Friday, November 03, 2023

'Dictionary of Dead Words'

How to account for the enduring appeal of clichés? Why do we snub the riches of our language? I’ve always supposed it was laziness or the absence of imagination. Why work hard at writing or speaking when a ready-made word, phrase or thought shows up automatically, like pain with a heart attack? Many seem deaf to the resonant clunk of a banality.  

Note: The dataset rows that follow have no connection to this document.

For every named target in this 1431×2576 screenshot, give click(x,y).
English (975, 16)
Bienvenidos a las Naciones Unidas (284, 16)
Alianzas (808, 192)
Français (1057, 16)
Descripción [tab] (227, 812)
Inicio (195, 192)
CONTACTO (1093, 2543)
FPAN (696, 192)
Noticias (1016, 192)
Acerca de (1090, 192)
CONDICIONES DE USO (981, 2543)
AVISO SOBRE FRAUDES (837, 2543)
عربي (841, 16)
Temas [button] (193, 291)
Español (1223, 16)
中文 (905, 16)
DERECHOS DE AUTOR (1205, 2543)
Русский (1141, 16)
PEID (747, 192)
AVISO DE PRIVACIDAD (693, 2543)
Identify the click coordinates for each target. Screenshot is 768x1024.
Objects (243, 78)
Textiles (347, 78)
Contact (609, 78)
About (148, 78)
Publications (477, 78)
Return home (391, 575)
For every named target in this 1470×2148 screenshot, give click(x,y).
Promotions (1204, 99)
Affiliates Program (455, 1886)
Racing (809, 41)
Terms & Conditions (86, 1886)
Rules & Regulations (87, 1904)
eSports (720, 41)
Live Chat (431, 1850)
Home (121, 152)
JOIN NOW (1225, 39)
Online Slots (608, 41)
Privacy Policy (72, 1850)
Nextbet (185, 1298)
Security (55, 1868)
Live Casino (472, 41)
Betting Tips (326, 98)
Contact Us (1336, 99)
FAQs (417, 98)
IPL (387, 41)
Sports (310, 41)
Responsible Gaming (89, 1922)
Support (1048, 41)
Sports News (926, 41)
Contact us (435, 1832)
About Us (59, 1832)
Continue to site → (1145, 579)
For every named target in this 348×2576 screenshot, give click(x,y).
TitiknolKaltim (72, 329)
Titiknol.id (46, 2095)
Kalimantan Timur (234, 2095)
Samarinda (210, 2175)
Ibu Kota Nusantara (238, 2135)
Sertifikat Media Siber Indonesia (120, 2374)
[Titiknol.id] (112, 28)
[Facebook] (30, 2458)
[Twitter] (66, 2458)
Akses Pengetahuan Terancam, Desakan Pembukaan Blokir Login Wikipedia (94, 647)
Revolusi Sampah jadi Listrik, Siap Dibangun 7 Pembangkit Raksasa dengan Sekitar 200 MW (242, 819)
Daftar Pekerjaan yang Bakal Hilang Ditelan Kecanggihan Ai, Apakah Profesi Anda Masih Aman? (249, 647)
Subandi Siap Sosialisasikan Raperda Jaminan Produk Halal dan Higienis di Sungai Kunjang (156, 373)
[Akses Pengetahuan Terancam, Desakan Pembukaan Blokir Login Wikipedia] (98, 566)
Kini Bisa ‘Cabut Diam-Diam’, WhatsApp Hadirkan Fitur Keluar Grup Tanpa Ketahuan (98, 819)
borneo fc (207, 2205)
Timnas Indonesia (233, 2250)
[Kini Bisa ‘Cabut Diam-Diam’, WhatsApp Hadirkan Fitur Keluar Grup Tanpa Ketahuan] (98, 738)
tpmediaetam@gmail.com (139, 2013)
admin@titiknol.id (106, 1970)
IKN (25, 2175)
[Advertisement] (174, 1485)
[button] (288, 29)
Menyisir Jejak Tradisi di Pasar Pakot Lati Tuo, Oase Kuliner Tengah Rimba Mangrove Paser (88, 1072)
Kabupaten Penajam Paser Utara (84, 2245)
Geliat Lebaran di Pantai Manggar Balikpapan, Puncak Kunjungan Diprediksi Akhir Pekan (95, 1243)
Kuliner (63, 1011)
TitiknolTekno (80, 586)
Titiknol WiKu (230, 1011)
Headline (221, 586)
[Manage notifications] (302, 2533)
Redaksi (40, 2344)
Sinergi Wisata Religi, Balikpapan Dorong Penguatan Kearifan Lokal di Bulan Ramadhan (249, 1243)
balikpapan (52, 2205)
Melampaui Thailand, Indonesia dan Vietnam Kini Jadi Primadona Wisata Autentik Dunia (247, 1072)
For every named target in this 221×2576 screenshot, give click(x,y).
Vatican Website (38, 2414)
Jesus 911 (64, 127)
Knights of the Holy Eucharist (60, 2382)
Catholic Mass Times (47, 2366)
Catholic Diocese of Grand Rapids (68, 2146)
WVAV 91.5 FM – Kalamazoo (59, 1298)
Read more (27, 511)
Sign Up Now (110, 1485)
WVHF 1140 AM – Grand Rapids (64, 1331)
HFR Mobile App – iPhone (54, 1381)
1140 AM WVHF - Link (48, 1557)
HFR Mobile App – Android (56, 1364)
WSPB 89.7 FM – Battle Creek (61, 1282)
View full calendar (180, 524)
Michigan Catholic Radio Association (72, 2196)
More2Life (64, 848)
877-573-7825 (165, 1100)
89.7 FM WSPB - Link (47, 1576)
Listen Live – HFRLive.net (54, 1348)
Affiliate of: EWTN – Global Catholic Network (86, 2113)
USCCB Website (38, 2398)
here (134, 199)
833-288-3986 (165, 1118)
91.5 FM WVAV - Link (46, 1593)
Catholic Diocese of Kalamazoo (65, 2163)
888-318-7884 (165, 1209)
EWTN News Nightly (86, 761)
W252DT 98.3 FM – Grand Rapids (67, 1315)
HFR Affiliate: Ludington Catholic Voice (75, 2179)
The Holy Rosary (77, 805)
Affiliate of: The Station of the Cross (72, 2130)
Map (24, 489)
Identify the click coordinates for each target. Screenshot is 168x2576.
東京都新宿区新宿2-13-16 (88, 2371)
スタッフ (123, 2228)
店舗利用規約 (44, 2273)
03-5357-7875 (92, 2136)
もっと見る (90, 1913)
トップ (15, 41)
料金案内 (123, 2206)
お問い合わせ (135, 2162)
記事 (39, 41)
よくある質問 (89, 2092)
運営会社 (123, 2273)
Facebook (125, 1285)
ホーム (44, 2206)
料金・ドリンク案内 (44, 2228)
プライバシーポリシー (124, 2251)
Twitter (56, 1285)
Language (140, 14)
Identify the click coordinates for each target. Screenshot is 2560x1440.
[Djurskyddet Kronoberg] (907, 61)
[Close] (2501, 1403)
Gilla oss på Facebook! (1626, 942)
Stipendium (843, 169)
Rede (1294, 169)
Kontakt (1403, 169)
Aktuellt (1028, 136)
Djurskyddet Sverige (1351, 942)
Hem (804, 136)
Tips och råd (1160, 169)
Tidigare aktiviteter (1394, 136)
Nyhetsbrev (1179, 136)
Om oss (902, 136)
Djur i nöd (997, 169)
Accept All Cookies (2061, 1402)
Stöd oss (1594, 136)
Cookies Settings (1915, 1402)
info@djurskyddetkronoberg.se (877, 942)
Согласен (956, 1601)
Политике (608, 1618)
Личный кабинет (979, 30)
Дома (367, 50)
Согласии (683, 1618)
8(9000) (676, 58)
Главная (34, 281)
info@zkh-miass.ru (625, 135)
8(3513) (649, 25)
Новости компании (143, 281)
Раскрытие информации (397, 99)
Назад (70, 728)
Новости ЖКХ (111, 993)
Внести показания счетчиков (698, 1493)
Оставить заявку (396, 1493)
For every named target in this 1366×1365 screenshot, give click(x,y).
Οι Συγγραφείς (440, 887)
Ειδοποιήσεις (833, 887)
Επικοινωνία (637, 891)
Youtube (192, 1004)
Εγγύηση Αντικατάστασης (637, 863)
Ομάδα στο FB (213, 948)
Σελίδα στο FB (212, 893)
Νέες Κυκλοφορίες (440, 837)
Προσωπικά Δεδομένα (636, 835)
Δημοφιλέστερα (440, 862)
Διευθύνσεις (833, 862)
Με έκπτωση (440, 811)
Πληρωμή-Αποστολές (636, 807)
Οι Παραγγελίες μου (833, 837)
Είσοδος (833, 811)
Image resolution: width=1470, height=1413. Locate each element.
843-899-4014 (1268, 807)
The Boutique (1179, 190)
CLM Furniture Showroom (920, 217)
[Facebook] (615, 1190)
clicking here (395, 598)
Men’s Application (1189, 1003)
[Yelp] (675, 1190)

Consider the perfectly useful words one can no longer use – community, granular and, of course, awesome. Or the newly repurposed (itself a cliché) words that arrived stillborn – existential, epic, iconic, spiritual (as an anemic substitute for religious). And the phrases -- it is what it is, breaking down silos, people person. Especially embarrassing is when an otherwise fairly intelligent person not only uses a cliché but savors it as though he were voicing the Delphic Oracle. No wonder ChatGPT, which amounts to industrialized cliché production, is so fashionable.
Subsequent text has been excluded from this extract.